DATA SUPPLIED

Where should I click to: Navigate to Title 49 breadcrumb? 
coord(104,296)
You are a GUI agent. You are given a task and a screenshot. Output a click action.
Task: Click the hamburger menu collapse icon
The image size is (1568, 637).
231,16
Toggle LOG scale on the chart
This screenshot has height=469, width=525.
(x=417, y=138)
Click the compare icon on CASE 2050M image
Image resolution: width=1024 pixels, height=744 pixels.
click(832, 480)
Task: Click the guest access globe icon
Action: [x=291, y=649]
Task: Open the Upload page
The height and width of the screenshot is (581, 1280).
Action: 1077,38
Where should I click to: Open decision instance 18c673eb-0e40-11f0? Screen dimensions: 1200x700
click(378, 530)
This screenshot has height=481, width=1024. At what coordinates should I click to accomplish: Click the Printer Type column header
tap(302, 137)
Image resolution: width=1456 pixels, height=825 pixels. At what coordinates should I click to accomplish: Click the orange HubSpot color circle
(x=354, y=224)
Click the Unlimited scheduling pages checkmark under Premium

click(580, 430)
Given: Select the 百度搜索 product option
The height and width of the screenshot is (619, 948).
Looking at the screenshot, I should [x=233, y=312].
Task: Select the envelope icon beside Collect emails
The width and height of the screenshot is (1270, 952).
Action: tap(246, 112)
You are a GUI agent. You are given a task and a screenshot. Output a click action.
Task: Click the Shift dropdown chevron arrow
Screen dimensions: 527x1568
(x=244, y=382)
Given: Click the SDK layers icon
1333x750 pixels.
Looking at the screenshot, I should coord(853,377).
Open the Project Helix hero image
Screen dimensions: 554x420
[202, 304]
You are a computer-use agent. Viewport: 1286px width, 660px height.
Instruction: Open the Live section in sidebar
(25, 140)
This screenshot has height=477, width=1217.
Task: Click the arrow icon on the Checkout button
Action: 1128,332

WHAT NEEDS TO BE DONE
Type out the records above again, exactly the same.

TASK RESULT
Where should I click to: Navigate to Title 49 breadcrumb? 
coord(104,296)
You are a GUI agent. You are given a task and a screenshot. Output a click action.
Task: Click the hamburger menu collapse icon
The image size is (1568, 637).
231,16
Toggle LOG scale on the chart
This screenshot has height=469, width=525.
(x=417, y=138)
Click the compare icon on CASE 2050M image
Image resolution: width=1024 pixels, height=744 pixels.
click(832, 480)
Task: Click the guest access globe icon
Action: [x=291, y=649]
Task: Open the Upload page
The height and width of the screenshot is (581, 1280).
Action: 1077,38
Where should I click to: Open decision instance 18c673eb-0e40-11f0? Screen dimensions: 1200x700
click(378, 530)
This screenshot has height=481, width=1024. At what coordinates should I click to accomplish: Click the Printer Type column header
tap(302, 137)
Image resolution: width=1456 pixels, height=825 pixels. At what coordinates should I click to accomplish: Click the orange HubSpot color circle
(x=354, y=224)
Click the Unlimited scheduling pages checkmark under Premium

click(580, 430)
Given: Select the 百度搜索 product option
The height and width of the screenshot is (619, 948).
Looking at the screenshot, I should [x=233, y=312].
Task: Select the envelope icon beside Collect emails
The width and height of the screenshot is (1270, 952).
Action: tap(246, 112)
You are a GUI agent. You are given a task and a screenshot. Output a click action.
Task: Click the Shift dropdown chevron arrow
Screen dimensions: 527x1568
(x=244, y=382)
Given: Click the SDK layers icon
1333x750 pixels.
Looking at the screenshot, I should coord(853,377).
Open the Project Helix hero image
Screen dimensions: 554x420
[202, 304]
You are a computer-use agent. Viewport: 1286px width, 660px height.
Instruction: Open the Live section in sidebar
(25, 140)
This screenshot has height=477, width=1217.
Task: Click the arrow icon on the Checkout button
Action: 1128,332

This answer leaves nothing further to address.